Evading the Google Eye

Continued from page 1

One can deal with cookies from within a Web browser relatively easily. Most browsers offer a setting under the "preferences" or "options" menu items to control which cookies it will accept, or whether it should ask your permission before accepting them. In addition, most browsers allow you to delete cookies. Camino and Apple's Safari have reset functions that erase all cookies, while the latest version of Firefox includes a similar function, "Clear all private data." Doing this will obscure your past tracks, although it may require you to log in again for your Web-based e-mail and any member-only discussion boards.

More telling, and more difficult to mask, is your IP address. Every computer on the Internet has an IP address, much like every phone has a number. You can see what your computer's address is by visiting http://www.showmyip.com; and others can see this address, too. Google and other search engines note the IP address of each user, which can then be used to locate which Internet service provider (ISP) the user is on. Theoretically, a private company or government can then request the user's personal information from the ISP. This method could be used to locate a blogger in Iran, or to track an employee who has leaked records of a company's polluting habits.

What is worrisome for many about the recent standoff between Google and the U.S. Department of Justice is not what the government is currently asking for, but what it could ask for in the future. The current DoJ request would not reveal user identities; but if Google or its competitors were compelled to release the IP addresses associated with their search records, each user's habits could be tied to a name. (Google's policy is to release such information only when the company has a "good faith belief" that the request is valid. For more on Google's privacy policies, see http://www.google.com/privacypolicy.html.)

EFF's Palmer notes that there are ways to travel online while masking one's IP address.
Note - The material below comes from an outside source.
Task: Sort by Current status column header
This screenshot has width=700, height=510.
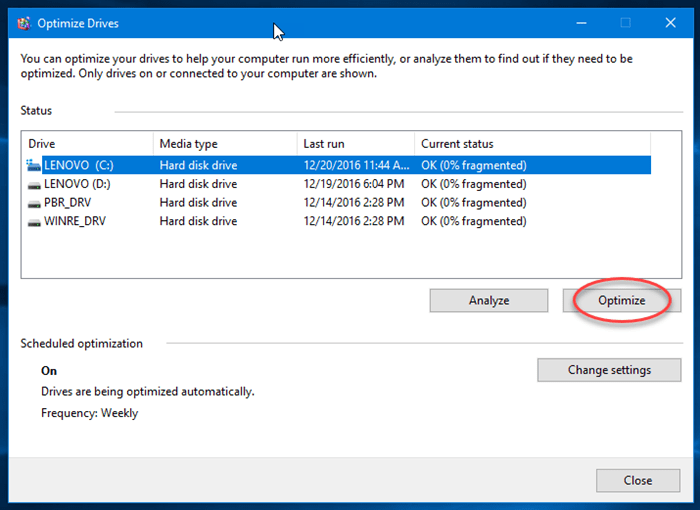Action: click(x=532, y=144)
The EFF itself funded a piece of software, called Tor, for a year, after it was initially funded by the Office of Naval Research. (Currently, Tor is not funded, although its original programmers are seeking donors and volunteer programmers to help upgrade the system.)

Users install the Tor client on their computers, and the client communicates with a dedicated Tor server picked at random. (There are currently about 300 Tor servers worldwide, often called "onion servers" because they work together in layers.) The first server randomly picks another, which picks another; the data sent are encrypted at each step, and each server knows only of the one immediately connected to it.

However, according to the EFF, Tor protects mainly the transfer of data. Someone could still sniff out your identity by tracking down information related to your IP address, or through clues sent out through hypertext transfer protocol (HTTP), the very protocol that enables Web browsing.